Work order >> Search the records for lines that contain the word "click". Copy them all.

__________________________________________________

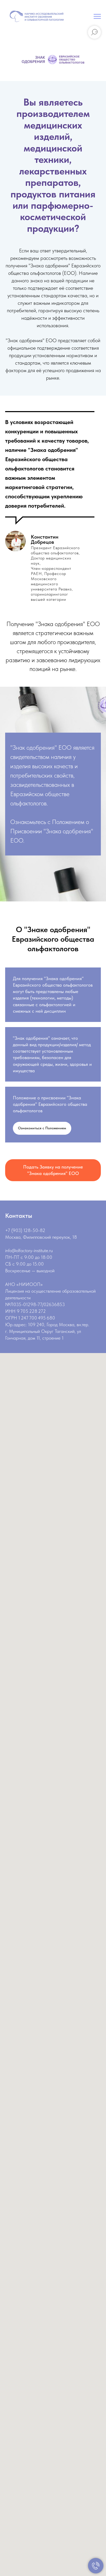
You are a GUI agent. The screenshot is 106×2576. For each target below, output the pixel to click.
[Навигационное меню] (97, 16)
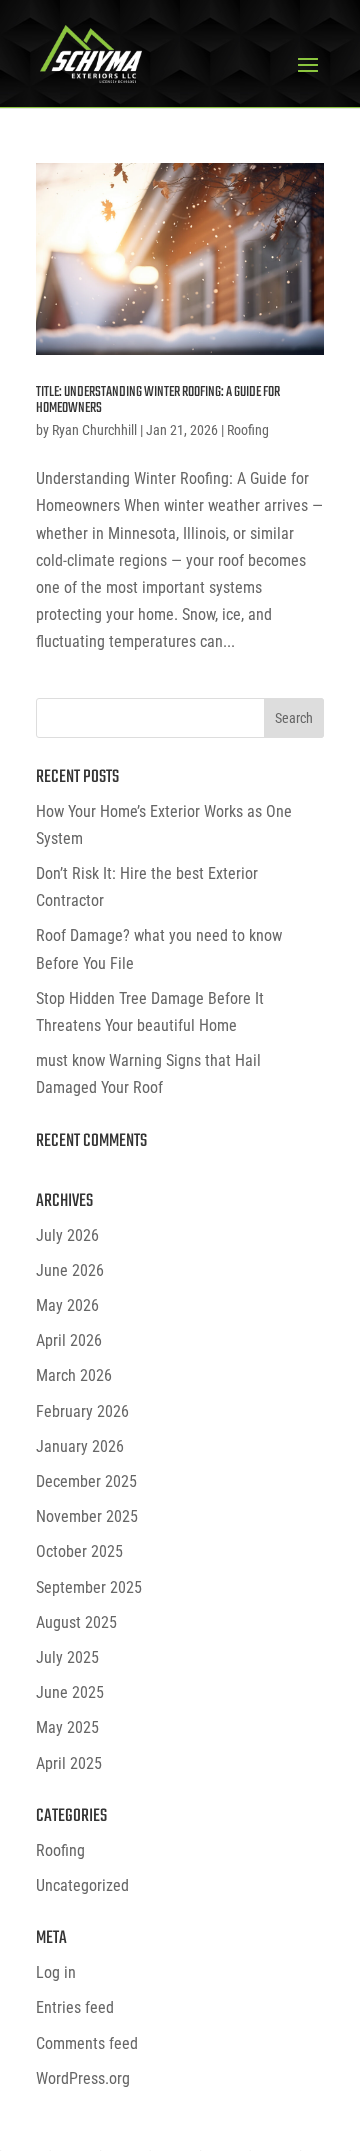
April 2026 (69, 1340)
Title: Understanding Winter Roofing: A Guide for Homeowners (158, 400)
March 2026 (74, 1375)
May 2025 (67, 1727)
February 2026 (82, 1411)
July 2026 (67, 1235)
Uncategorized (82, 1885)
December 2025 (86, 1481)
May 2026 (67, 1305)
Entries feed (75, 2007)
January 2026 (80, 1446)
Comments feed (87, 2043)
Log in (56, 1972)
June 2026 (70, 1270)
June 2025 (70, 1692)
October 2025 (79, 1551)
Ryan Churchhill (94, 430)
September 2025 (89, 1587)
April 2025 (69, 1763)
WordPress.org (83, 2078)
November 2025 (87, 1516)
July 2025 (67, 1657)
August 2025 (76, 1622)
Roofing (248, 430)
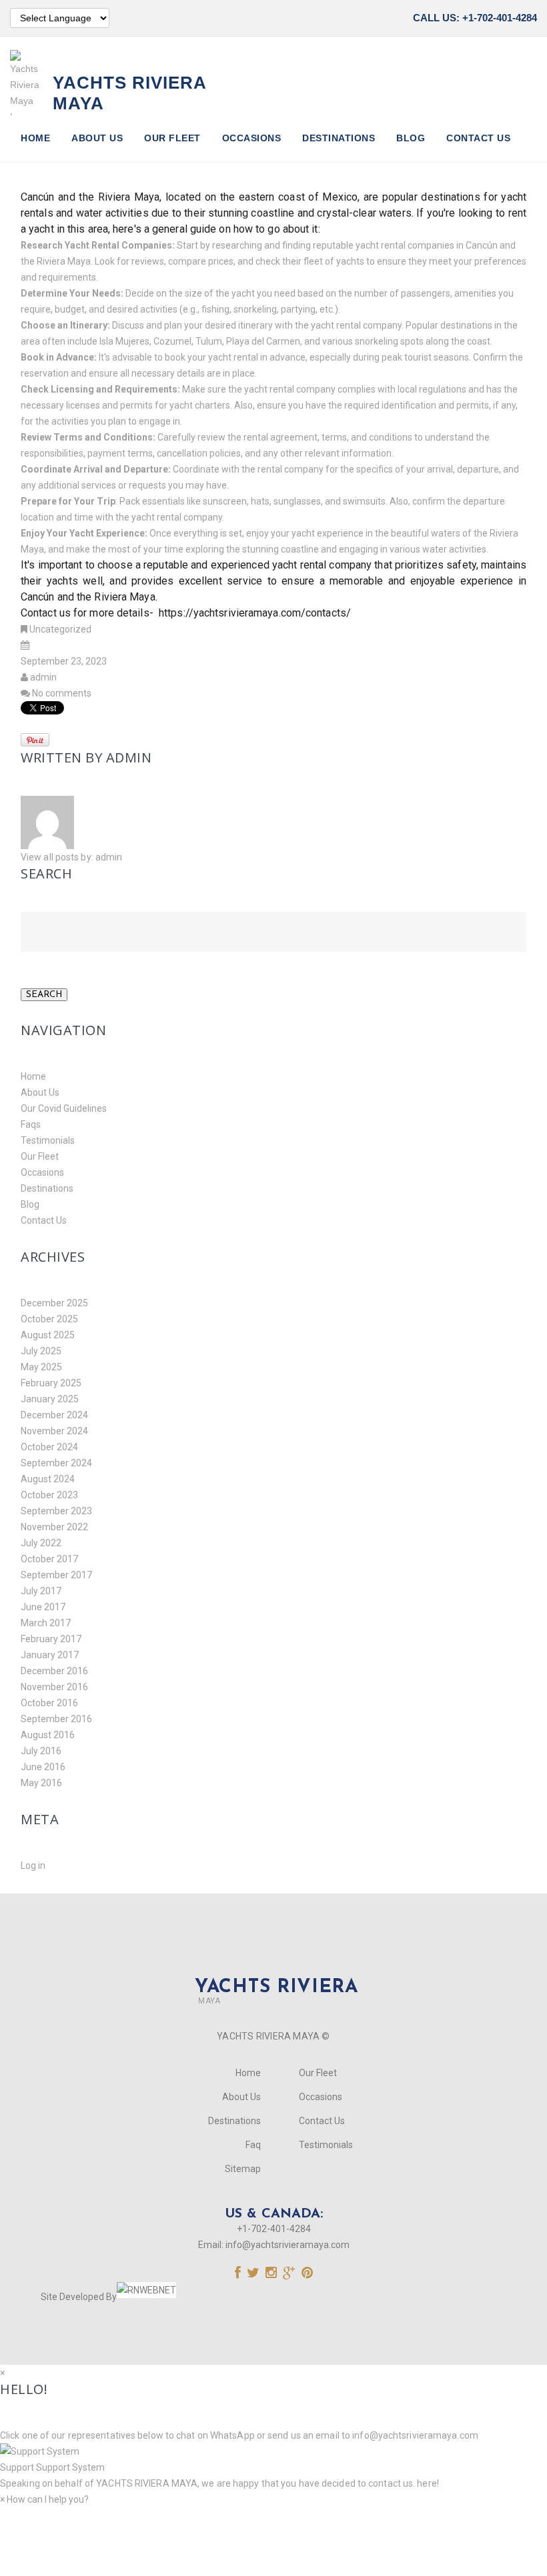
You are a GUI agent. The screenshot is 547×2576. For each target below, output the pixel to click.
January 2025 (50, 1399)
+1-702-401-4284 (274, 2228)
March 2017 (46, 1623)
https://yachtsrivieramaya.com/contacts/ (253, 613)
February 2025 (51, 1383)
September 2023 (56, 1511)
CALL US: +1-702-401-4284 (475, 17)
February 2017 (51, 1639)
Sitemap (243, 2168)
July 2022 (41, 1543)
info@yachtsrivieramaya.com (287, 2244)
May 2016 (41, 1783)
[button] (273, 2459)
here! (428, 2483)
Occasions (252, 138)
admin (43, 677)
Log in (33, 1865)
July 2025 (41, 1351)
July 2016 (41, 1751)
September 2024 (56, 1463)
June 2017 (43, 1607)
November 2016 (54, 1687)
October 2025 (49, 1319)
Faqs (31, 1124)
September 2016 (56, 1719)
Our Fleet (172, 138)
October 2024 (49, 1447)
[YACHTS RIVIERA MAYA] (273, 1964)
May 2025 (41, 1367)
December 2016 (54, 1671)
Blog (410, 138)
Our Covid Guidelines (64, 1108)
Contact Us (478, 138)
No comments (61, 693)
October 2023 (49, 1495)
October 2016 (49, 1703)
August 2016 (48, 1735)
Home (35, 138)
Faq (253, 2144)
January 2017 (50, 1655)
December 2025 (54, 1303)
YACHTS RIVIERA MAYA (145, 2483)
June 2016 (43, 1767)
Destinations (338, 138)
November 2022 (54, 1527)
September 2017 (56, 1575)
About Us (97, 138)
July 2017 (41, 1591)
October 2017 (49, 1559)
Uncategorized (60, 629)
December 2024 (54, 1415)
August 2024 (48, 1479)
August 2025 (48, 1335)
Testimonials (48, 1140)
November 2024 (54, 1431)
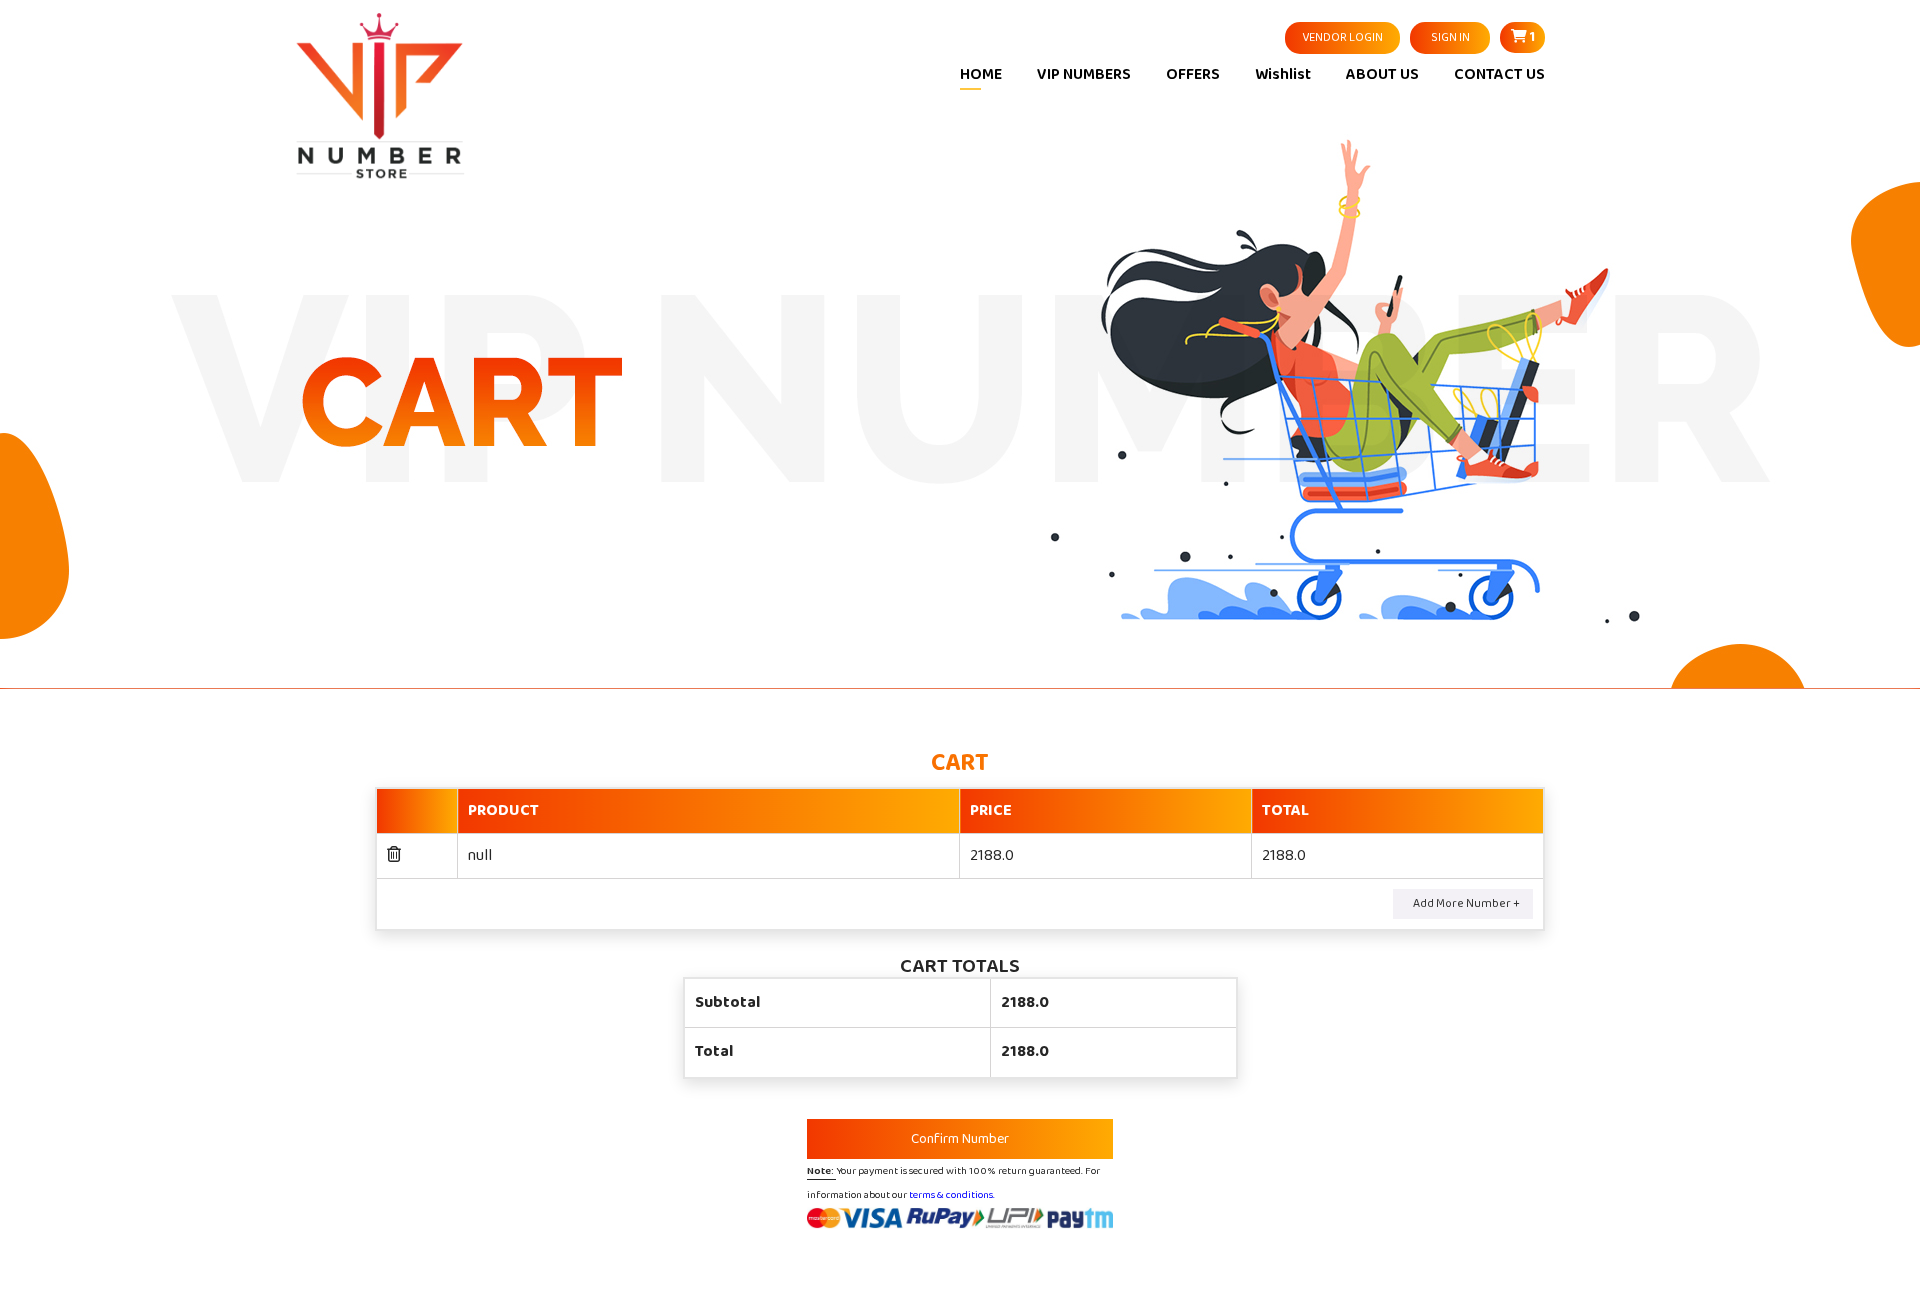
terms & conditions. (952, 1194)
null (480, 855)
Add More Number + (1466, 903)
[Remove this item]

__________________________________________________

Solution to the exercise >>
You are a GUI agent. The screenshot is 106×2576. For each target below, output the pixel to click.
You are a GUI agent. The screenshot is 547×2576. For each target below, output the pixel to click.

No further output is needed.